21,偽浸潤を伴う巨大な十二指腸ポリープを認めた不全型Peutz-Jeghers症候群の1例

新潟大学大学院医歯学総合研究科 消化器内科学分野
田村 康、田覚健一
南部郷総合病院 内科
渡辺史郎
新潟県立中央病院 内科
丸山貴広、小堺郁夫、藤原敬人
同 外科
加納恒久、長谷川正樹
同 病理検査科
酒井 剛、関谷政雄

 症例は37歳男性。

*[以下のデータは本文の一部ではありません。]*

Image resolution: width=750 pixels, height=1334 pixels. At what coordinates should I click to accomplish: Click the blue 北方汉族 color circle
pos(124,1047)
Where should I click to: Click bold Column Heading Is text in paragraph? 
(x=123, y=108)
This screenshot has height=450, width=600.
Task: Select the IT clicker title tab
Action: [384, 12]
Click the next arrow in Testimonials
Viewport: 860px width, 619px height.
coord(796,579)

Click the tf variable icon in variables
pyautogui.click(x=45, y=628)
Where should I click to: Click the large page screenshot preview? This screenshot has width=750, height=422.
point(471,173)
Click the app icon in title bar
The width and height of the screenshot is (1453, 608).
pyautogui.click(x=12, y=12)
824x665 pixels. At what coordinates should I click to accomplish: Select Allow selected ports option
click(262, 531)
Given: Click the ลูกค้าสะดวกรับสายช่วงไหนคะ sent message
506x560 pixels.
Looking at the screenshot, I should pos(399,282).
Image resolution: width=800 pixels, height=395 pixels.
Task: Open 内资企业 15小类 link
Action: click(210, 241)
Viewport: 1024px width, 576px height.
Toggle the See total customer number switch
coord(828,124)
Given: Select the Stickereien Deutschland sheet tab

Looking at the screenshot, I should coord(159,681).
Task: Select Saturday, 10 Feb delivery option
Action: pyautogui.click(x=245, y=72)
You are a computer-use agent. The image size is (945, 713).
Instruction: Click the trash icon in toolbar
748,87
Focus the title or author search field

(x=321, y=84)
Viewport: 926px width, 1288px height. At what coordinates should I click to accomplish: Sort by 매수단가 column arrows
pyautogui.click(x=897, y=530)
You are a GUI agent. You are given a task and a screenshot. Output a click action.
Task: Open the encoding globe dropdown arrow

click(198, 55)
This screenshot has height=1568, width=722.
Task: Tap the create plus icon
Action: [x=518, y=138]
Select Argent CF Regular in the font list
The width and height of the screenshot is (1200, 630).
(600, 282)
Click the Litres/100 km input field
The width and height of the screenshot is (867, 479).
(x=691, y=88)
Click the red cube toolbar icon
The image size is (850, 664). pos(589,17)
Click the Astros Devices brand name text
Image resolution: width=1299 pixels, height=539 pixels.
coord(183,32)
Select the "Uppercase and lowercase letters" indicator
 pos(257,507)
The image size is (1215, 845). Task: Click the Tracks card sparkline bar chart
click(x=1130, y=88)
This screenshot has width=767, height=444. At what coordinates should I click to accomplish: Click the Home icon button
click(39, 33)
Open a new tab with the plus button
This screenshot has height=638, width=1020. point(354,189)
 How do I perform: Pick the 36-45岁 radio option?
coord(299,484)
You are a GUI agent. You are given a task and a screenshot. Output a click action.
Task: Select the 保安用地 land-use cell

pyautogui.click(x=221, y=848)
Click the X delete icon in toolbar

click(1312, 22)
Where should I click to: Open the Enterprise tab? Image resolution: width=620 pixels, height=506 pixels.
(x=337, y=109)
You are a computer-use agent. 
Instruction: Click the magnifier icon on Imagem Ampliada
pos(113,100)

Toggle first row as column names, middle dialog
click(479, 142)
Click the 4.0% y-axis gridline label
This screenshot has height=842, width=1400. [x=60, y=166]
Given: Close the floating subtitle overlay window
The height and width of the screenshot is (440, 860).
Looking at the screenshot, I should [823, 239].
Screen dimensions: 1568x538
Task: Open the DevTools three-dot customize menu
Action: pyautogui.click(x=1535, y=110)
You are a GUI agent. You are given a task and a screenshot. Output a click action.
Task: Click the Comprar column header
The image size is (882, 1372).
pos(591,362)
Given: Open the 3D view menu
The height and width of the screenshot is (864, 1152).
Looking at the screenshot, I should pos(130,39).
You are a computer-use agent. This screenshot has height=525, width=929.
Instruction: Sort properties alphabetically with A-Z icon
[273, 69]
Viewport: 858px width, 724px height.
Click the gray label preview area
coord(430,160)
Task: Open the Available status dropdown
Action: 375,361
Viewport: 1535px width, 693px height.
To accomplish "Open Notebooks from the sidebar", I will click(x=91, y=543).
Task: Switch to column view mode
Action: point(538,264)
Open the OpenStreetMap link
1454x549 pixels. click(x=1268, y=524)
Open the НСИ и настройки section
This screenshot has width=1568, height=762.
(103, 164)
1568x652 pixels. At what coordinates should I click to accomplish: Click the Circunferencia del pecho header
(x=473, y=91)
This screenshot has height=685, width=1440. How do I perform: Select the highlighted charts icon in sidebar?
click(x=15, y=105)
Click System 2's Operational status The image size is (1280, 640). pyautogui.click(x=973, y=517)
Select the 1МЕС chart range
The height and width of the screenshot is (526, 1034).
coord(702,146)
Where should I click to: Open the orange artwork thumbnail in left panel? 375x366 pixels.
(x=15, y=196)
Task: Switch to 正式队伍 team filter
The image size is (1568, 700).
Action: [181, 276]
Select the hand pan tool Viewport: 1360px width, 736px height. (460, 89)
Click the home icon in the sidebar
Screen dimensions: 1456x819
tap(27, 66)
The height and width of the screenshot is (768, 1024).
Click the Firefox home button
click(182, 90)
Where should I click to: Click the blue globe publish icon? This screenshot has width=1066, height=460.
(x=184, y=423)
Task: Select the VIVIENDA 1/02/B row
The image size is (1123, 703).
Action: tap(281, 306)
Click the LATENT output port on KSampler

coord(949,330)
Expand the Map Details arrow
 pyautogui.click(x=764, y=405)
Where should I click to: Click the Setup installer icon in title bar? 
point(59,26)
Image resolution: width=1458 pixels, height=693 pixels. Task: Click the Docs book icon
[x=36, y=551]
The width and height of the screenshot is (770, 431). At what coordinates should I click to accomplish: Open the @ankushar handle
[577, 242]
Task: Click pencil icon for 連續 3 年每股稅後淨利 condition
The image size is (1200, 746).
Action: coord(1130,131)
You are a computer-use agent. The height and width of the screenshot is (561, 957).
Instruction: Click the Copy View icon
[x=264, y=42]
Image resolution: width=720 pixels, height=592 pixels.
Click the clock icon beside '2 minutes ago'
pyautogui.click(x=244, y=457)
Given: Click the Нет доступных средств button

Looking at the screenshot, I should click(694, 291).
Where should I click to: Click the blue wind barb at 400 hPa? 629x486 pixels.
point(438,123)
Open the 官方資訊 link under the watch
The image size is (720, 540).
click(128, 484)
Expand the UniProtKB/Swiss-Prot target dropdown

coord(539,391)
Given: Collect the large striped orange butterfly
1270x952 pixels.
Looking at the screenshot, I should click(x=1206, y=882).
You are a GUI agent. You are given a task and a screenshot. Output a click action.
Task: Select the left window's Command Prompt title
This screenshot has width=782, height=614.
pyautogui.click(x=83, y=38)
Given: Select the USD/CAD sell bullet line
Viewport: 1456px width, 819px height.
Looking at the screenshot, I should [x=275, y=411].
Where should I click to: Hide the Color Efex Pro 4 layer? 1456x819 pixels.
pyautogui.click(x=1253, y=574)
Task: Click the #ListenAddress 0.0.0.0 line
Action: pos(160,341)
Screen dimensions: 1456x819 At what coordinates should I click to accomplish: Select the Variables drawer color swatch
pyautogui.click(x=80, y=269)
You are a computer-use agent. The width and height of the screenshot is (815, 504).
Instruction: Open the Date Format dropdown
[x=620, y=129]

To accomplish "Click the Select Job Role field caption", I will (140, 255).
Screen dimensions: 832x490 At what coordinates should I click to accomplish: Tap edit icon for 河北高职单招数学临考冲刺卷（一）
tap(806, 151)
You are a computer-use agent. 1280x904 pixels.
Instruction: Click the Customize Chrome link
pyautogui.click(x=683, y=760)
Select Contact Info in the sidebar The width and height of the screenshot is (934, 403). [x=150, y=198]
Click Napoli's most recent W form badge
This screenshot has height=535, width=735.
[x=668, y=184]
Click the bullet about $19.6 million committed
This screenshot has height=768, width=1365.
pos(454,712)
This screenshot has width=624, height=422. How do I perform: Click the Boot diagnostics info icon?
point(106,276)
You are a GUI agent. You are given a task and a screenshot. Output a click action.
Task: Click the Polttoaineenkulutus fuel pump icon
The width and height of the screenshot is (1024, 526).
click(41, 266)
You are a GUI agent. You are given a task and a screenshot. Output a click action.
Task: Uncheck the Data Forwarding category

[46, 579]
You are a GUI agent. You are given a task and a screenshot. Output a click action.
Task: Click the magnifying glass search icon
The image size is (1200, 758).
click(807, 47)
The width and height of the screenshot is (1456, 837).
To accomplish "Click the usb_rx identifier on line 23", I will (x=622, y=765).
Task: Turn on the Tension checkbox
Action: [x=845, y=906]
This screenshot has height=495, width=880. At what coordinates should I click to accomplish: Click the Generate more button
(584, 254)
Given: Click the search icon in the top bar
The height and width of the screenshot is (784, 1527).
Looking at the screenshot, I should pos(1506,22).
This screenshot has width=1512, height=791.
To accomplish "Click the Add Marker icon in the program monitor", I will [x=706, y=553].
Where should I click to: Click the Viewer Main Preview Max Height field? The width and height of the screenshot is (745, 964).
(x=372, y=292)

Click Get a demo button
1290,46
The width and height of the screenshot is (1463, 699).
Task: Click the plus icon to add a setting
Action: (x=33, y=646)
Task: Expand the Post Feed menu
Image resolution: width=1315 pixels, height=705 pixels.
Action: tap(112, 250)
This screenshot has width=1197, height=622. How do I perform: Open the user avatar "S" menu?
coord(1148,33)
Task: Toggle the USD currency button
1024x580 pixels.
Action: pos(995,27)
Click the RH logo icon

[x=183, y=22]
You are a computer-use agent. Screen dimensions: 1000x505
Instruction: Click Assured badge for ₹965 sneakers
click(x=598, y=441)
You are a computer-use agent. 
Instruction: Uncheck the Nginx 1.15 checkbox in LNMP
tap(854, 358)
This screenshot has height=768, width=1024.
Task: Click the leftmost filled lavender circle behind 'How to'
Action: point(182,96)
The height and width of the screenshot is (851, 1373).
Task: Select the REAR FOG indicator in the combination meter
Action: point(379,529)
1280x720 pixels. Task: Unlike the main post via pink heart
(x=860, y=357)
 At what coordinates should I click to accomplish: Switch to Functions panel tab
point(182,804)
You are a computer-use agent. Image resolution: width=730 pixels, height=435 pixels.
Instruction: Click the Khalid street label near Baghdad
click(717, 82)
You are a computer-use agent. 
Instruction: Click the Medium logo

十二指腸球部に粘膜下腫瘍様の基部を伴う35mm大の隆起性病変を認め紹介受診した。生検で上皮の過形成と診断され、超音波内視鏡検査及び穿刺吸引細胞診を施行した後に外科的切除術を行った。切除標本組織で偽浸潤を呈したPeutz-Jeghers (P-J)ポリープと診断された。家族歴及び指趾・口唇口腔粘膜の色素沈着は認めなかったが、小腸に多発性ポリープを認め不全型Peutz-Jeghers 症候群と診断した。
 偽浸潤を伴う十二指腸P-Jポリープを通常及び超音波内視鏡で観察した症例の報告は稀であり貴重な症例と考えられたため文献的考察を加え報告する。